2021.11.12

カルーソがレイカーズを離れた理由は契約内容…提示された年俸は◯億円以下?

今シーズンからブルズでプレーするアレックス・カルーソ[写真]=Getty Images
某ストリートメディアのシニア・エディターを経験後、独立。ひとつのカルチャーとしてバスケットボールを捉え、スポーツ以外の側面からもNBAを追いかける。

 アレックス・カルーソは、新天地のシカゴ・ブルズでセンセーショナルなスタートを切った。ベンチから登場するや否や、ロスターとファンの士気を一気に高めるムードメーカーは、チームからキャリア最長の平均出場時間を与えられ、早くも信頼を勝ち取っている。

 その目を見張る活躍に水を差すかもしれないが、今オフに時を遡ると、誰しもがカルーソはロサンゼルス・レイカーズに残留すると思っていたはず。そして、その多くがレブロン・ジェームズとカルーソのレイカーショーを楽しみにしていたことだろう。しかし、蓋を開けてみたら、レイカーズのロスターにカルーソの名前はなかった。

 事実、レイカーズ傘下のGリーグ球団、サウスベイ・レイカーズで頭角を表し、2020年にはNBAチャンピオンに輝いたカルーソは、イエロー・パープルのジャージに深い愛着を抱いていた。
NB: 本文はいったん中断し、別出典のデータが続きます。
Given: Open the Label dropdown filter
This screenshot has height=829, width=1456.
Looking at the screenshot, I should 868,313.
それでも、ブルズ移籍を選んだ理由には、現実的な問題があったようだ。

 JJ・レディックのPodcast番組『Old Man and the Three』に出演したカルーソは、レイカーズが魅力的なオファーを提示してくれなかったことを明らかにした。

「レイカーズから電話をもらい、オファーを提示されたけど、それは僕が受け入れられるものではなかった。他球団からより高額なオファーを受け取れると思っていたからね。仕事のために戦う意思決定権のない男は、30チームからNBAで2〜3年プレーするに値しないと思われていたんです。だから、僕には(稼げるうちに)できるだけ多くを稼ぐ必要があった。これは現実生活の話で、自分のためにも、僕の大切な人のためにも、経済的な安定が必要だったんだ」

 スポーツ選手の選手生命は、短命だ。企業勤めのサラリーマンが40年超働くのに対し、バスケットボールのようなエネルギーを必要とするスポーツ選手の寿命は、15年前後が平均値だろう。とりわけ、NBAのような極めて競争率の激しい世界では、より短命なプレーヤーも少なくない。
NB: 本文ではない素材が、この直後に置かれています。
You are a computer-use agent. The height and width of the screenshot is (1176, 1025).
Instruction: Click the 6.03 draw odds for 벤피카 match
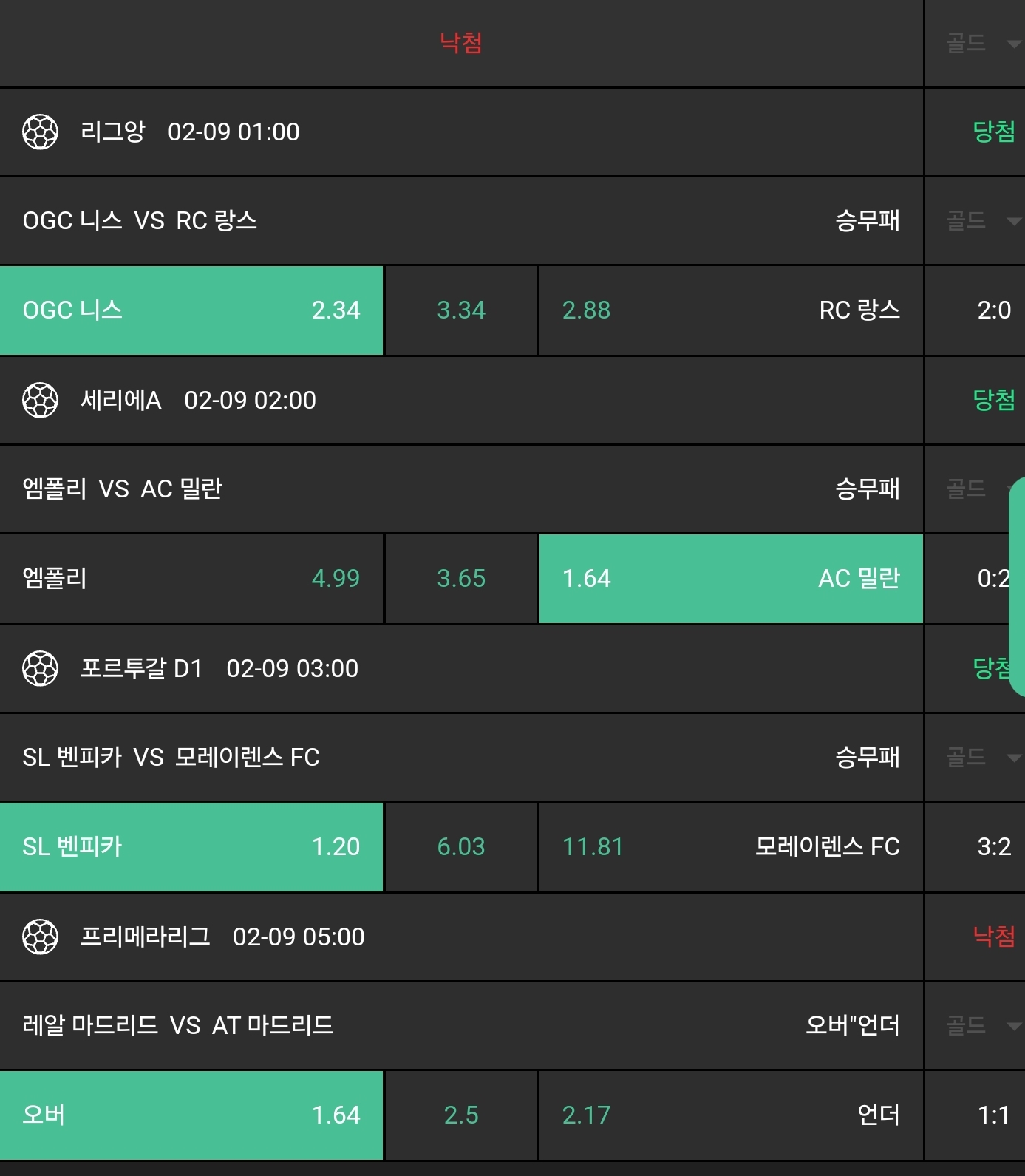461,847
 もし、レイカーズがカルーソに十分なオファーを提示していれば、カルーソはLAに残留していただろう。また、同選手によると、カルーソはブルズからのオファーを受け取った際にレイカーズにその旨を伝え、オファーシートにマッチするかを確認したという。しかし、レイカーズのフロント陣はそれを棄却したようだ。

「アルトゥラス・カルニショバス(ブルズの運営部代表)と、ビリー・ドノバン(ブルズのヘッドコーチ)と電話した際に、彼らがどのようにプレーしたくて、僕を選手としてどう見ているかを話したんだ。正鵠を得ていると感じたよ。僕の持ち味やチームの勝利に貢献できる方法、球団として目指す方向性など、彼らの発言すべてに同意できたし、僕が持っているものを必要とされていると思った」

「僕はオファーを受け取り、LAに戻って、同じオファーを提示してくれるか尋ねたところ、彼らはNOと言った。その後、もう少し減額してリクエストしたんだけど、それでも彼らからNOと言われた。だから、僕はそれを受け入れ、シカゴに行き、次の章を始める準備ができている旨を伝えたんだ」

 カルーソは、ブルズと3年保証の4年3700万ドル(約42億3000万円)で契約を結んだ。つまり、レイカーズのオファーは同金額を下回るものだったということだ。カルーソはPodcastの同エピソードにおいて、レイカーズの提示が2年1500万ドル(約17億1000万円)以下だったことを暴露。また、『CBS Sports』が引用した『ESPN』のラモーナ・シェルバーンの情報によると、レイカーズはカルーソに対して年俸700万ドル(約8億円)しか支払う意志がなかったという。

 レイカーズは、ゴールデンステイト・ウォリアーズやブルックリン・ネッツよりもサラリー合計が少なく、地元のテレビ収入だけで年間1億5000万ドル(約171億4000万円)もの収入がある球団だ。それでも、レイカーズはカルーソにブルズと同額を支払う価値はないと判断したようだ。

 その結果、レイカーズのディフェンシブレーティングは、昨シーズンのリーグ1位から13位にまで転落(11月12日現在)し、下馬評とは程遠い結果しか残せていない。一方、カルーソが所属するブルズは8勝3敗と絶好調で、イースタンカンファレンスでは2位につけている。カルーソのディフェンスでの貢献も言わずもがなで、スティールランキングではポール・ジョージマーカス・スマートらを押さえてリーグ1位に君臨している。

 両球団の明暗を分けたカルーソの契約。今頃、レイカーズのフロントは“The Bald Eagle”のハッスルプレーを恋しく思っていることだろう。